__Short problem__.
Rewrite these rows with "Switch to" changed to "Go to" and everything else kept the same. Leave the pictures out of your answer.

__Excerpted records__.
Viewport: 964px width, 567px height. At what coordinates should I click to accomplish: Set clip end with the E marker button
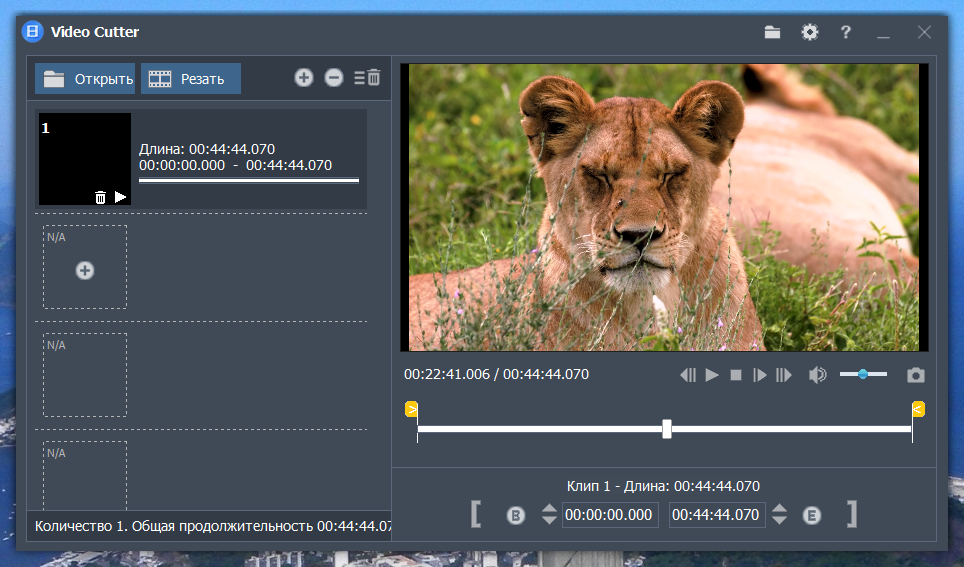click(x=812, y=515)

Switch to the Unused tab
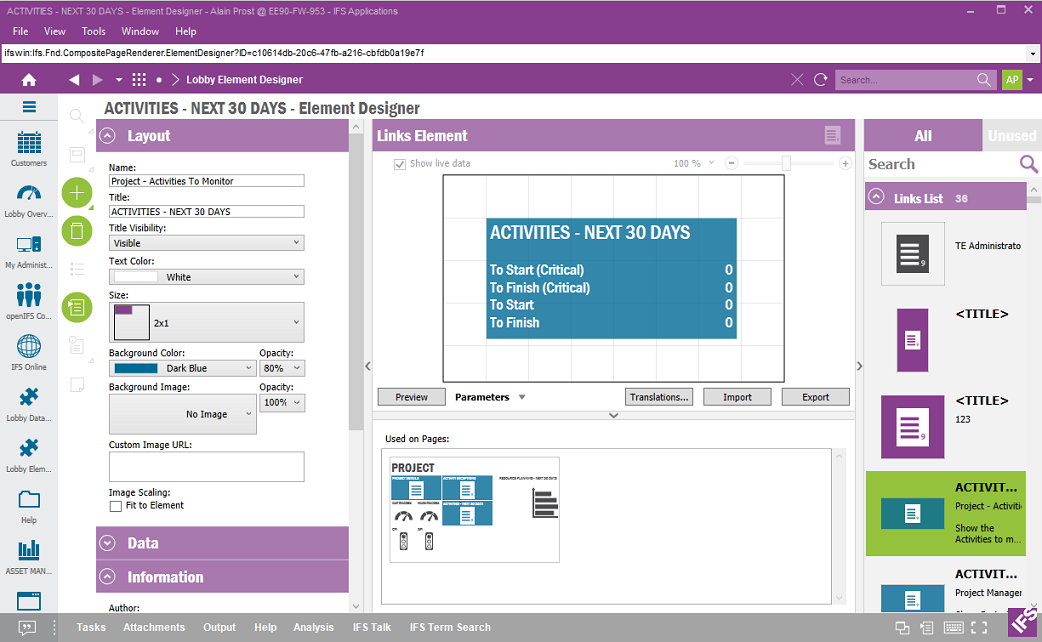point(1011,136)
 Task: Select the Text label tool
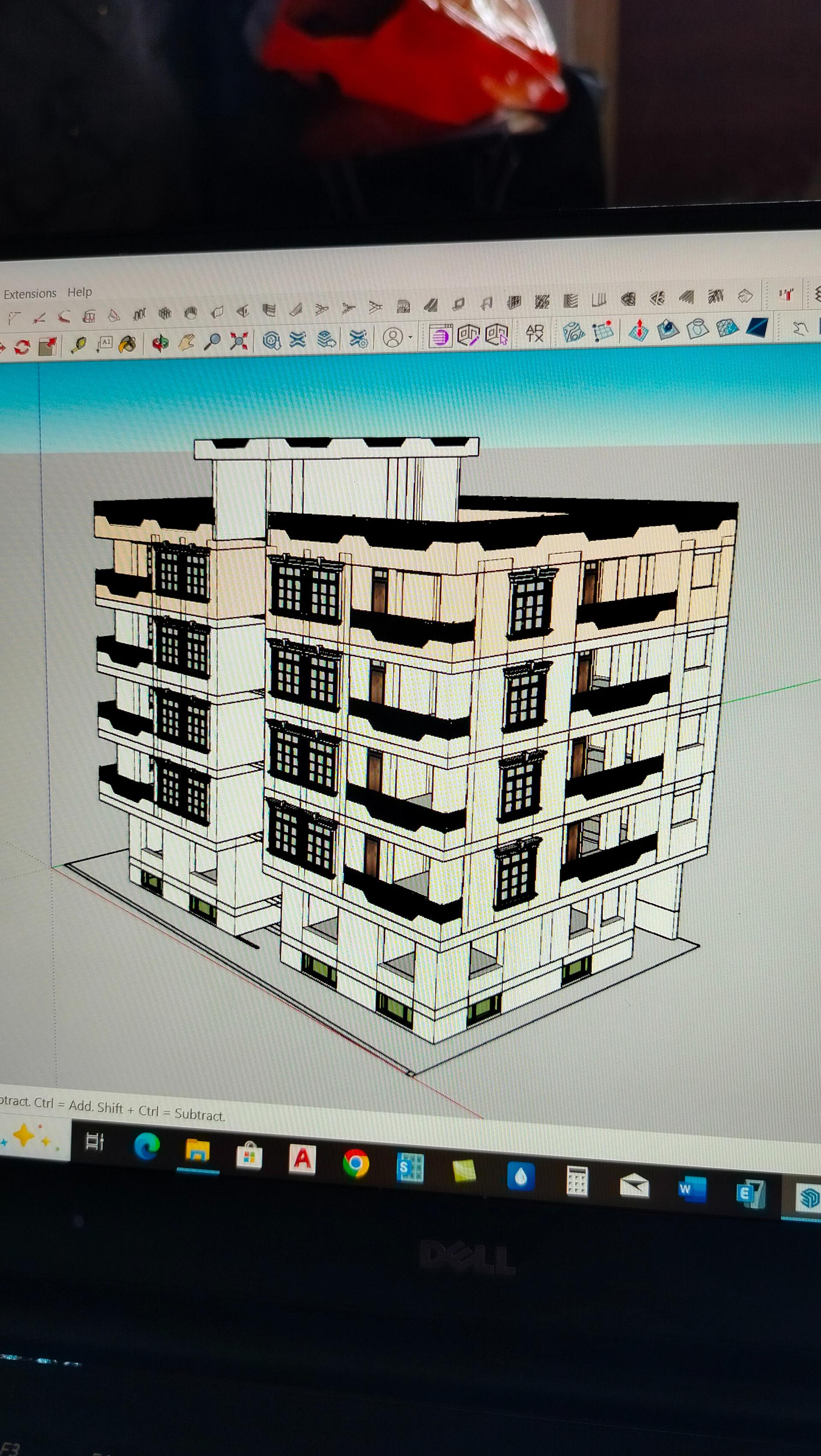pyautogui.click(x=104, y=343)
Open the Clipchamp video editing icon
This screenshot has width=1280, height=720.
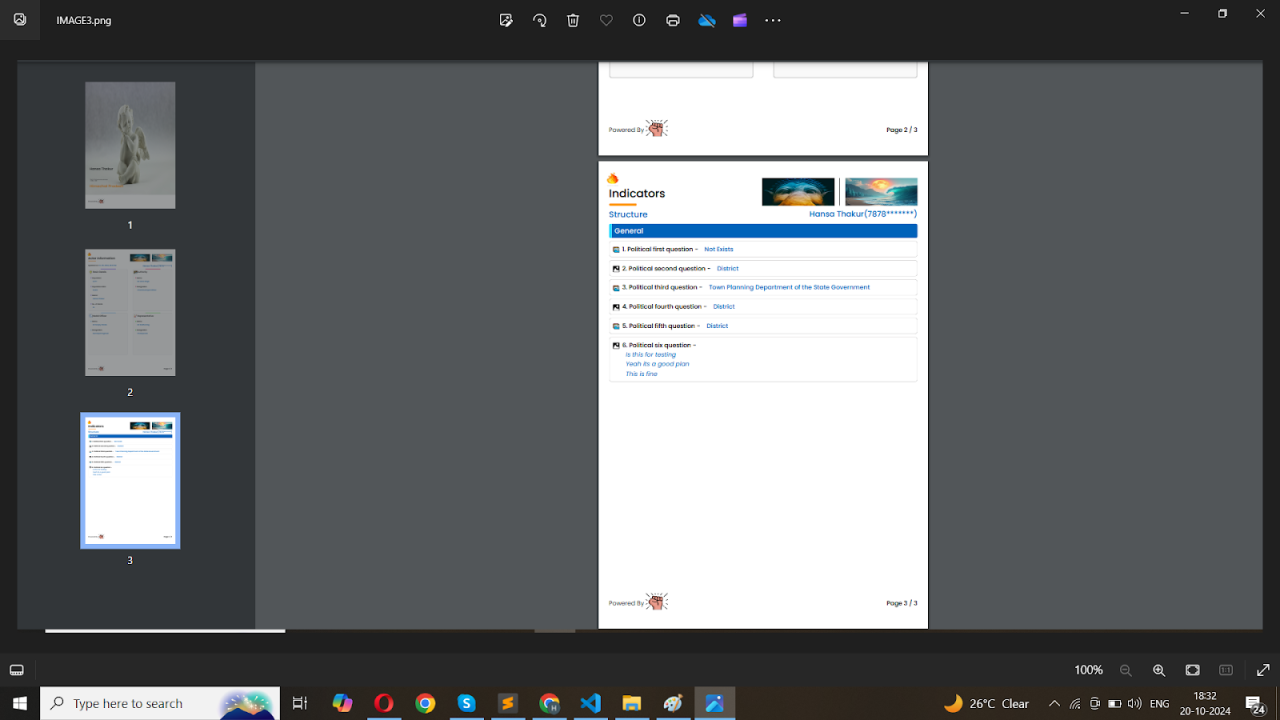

__Answer to the exercise__.
Viewport: 964px width, 567px height. At what coordinates should I click to accomplish: Set clip end with the E marker button
click(x=812, y=515)

Go to the Unused tab
point(1011,136)
 Task: Select the Text label tool
pyautogui.click(x=104, y=343)
Open the Clipchamp video editing icon
This screenshot has width=1280, height=720.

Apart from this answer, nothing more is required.